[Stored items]
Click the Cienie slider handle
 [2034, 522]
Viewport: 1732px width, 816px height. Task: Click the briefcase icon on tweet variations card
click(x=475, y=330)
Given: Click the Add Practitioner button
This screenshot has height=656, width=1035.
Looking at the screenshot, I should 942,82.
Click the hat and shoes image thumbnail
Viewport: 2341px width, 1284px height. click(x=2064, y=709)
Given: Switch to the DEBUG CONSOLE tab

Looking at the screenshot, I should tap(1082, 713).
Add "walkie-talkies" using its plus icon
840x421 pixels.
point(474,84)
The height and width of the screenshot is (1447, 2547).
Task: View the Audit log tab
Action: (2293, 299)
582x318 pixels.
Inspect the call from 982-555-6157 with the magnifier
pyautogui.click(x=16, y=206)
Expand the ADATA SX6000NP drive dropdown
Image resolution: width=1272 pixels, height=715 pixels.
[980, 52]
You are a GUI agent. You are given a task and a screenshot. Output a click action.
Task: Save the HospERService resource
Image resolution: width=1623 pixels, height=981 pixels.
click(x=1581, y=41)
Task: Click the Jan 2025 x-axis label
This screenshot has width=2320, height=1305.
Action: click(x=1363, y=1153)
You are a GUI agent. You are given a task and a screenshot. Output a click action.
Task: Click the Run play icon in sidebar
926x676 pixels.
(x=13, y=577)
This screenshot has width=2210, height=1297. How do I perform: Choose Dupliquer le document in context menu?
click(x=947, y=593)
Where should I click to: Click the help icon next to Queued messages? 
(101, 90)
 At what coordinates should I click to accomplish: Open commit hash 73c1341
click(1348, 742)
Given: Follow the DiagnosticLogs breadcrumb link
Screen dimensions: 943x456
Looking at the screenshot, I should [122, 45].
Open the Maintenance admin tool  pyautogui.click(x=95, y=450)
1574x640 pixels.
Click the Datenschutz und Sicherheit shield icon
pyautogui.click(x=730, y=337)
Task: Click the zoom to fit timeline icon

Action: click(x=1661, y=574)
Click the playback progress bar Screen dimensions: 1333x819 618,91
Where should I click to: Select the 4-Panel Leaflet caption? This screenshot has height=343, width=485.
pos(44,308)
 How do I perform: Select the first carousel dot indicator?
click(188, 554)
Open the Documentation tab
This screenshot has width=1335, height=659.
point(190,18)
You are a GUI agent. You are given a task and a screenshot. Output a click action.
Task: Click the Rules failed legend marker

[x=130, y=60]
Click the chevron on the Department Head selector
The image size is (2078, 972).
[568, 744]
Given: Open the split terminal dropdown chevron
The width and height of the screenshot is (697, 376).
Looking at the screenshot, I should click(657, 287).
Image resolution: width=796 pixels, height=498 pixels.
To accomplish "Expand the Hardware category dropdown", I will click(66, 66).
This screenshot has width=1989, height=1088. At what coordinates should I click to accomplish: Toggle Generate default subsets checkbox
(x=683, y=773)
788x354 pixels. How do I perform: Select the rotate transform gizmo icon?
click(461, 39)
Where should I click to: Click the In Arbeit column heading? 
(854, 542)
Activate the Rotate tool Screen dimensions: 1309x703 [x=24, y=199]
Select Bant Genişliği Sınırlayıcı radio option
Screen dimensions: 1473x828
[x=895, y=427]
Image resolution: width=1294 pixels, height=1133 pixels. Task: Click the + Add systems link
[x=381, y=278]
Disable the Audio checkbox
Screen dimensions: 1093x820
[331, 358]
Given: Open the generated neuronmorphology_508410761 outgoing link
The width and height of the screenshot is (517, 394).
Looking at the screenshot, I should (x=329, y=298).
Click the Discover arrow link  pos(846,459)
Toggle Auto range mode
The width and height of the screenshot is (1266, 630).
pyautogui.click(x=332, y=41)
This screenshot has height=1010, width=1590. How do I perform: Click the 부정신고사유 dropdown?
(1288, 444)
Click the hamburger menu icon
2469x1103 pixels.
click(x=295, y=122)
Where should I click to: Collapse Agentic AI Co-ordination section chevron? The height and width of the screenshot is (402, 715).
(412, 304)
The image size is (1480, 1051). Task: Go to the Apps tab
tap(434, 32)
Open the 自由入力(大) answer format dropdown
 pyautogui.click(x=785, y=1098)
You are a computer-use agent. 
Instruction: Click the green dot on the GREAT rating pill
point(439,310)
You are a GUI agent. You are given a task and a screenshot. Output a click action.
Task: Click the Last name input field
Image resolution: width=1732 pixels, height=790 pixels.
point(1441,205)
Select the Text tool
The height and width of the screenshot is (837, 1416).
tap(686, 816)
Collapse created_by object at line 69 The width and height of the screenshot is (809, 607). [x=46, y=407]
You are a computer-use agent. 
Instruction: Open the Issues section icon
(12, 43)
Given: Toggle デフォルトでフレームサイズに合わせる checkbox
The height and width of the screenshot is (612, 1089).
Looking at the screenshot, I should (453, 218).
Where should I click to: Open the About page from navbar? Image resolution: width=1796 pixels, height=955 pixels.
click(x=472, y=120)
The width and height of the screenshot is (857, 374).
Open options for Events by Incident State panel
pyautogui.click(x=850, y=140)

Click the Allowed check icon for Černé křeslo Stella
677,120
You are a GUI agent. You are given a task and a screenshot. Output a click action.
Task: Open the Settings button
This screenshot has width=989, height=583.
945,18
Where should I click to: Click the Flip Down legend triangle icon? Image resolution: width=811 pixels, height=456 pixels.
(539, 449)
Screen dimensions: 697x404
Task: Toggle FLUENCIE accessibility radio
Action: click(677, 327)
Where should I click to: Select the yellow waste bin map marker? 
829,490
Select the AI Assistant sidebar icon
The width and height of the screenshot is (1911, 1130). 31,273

* WHAT THE TASK REQUIRES
The string "button" may appear in the entries. Say how many lines contain it, as a bare number.

* TASK ANSWER
2